### EXERCISE DATA
Segment Open
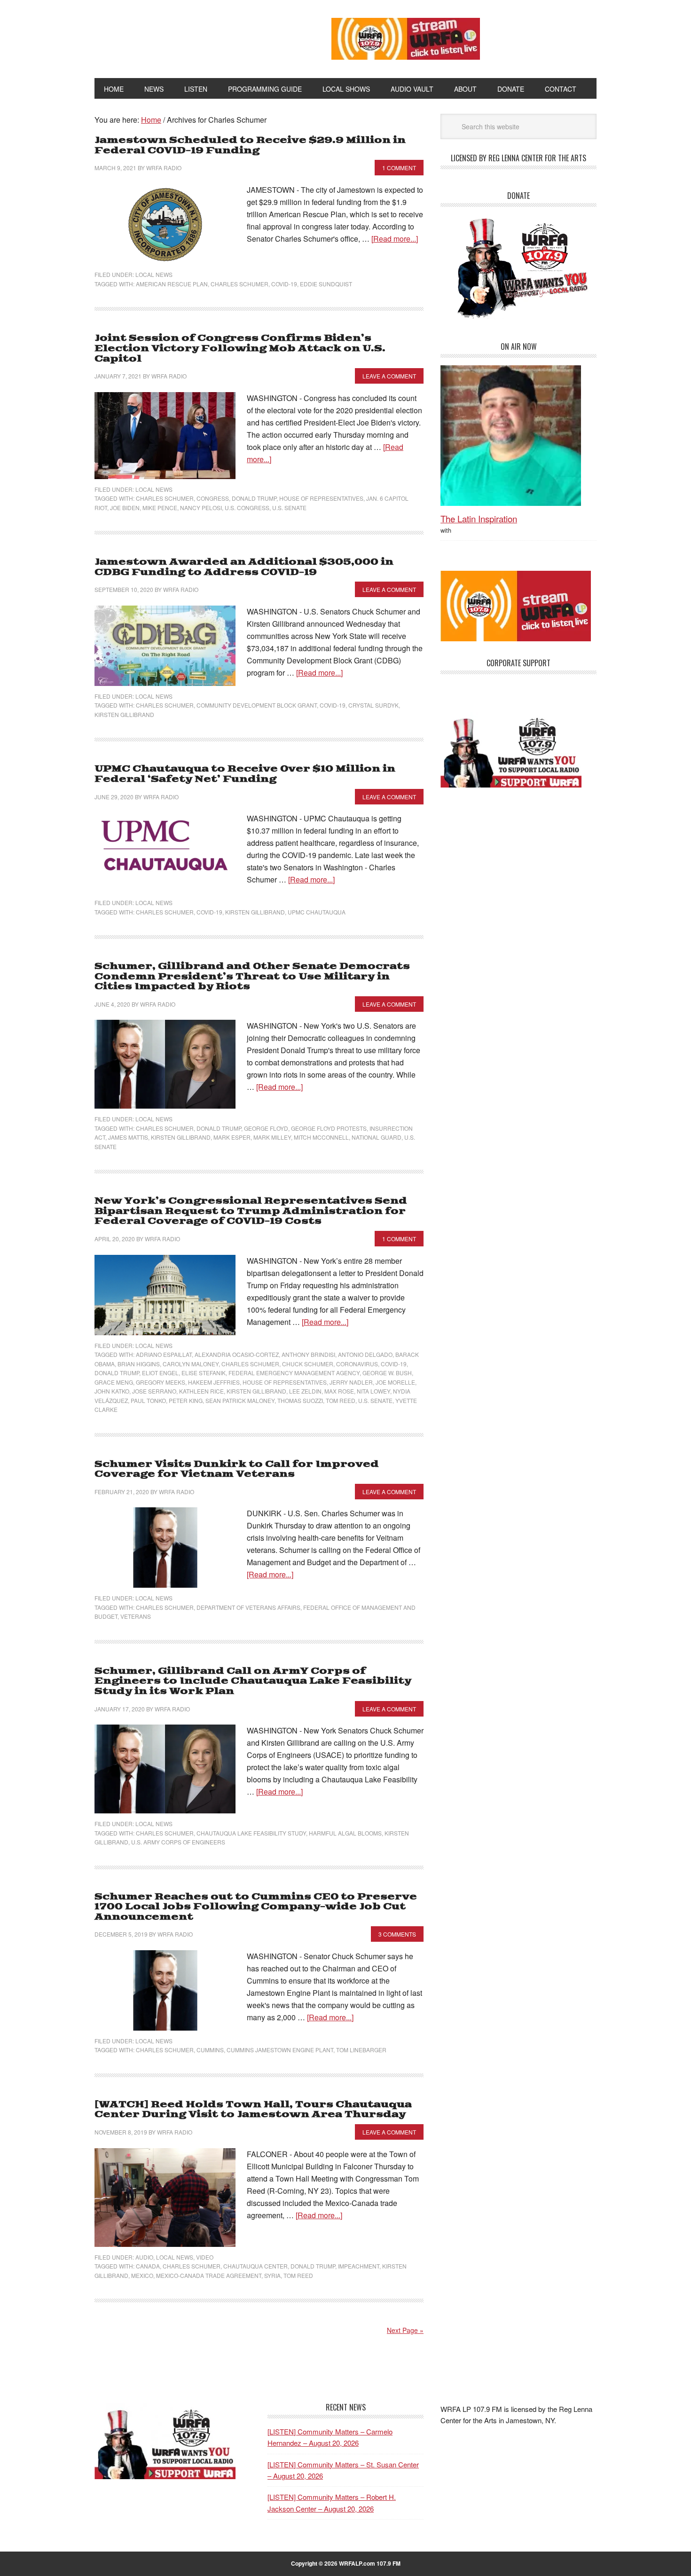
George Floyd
Segment Closed
Segment Open
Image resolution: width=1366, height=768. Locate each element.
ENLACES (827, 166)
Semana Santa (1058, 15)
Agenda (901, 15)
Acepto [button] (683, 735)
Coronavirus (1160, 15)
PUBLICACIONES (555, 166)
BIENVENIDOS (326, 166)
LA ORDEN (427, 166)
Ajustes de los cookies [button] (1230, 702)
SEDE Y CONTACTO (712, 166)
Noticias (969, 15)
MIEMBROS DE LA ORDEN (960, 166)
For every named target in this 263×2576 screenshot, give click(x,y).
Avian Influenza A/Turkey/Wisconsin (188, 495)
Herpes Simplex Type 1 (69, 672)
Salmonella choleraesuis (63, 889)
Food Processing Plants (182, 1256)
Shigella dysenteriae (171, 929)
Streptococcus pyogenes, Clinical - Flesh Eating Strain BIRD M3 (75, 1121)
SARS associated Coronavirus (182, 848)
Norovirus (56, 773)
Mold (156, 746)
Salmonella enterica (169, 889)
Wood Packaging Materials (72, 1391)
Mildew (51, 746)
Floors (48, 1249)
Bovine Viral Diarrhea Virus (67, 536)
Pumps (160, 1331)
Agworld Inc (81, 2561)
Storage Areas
Segment Closed
### EXERCISE
Taking the entries above, write out exactly the lines starting with the line containing "Image resolution: width=1366, height=768." and going on through the line containing "Storage Areas", both included, and nothing else.

### YOUR RESPONSE
Image resolution: width=1366, height=768. Locate each element.
ENLACES (827, 166)
Semana Santa (1058, 15)
Agenda (901, 15)
Acepto [button] (683, 735)
Coronavirus (1160, 15)
PUBLICACIONES (555, 166)
BIENVENIDOS (326, 166)
LA ORDEN (427, 166)
Ajustes de los cookies [button] (1230, 702)
SEDE Y CONTACTO (712, 166)
Noticias (969, 15)
MIEMBROS DE LA ORDEN (960, 166)
For every named target in this 263×2576 screenshot, give click(x,y).
Avian Influenza A/Turkey/Wisconsin (188, 495)
Herpes Simplex Type 1 (69, 672)
Salmonella choleraesuis (63, 889)
Food Processing Plants (182, 1256)
Shigella dysenteriae (171, 929)
Streptococcus pyogenes, Clinical - Flesh Eating Strain BIRD M3 (75, 1121)
SARS associated Coronavirus (182, 848)
Norovirus (56, 773)
Mold (156, 746)
Salmonella enterica (169, 889)
Wood Packaging Materials (72, 1391)
Mildew (51, 746)
Floors (48, 1249)
Bovine Viral Diarrhea Virus (67, 536)
Pumps (160, 1331)
Agworld Inc (81, 2561)
Storage Areas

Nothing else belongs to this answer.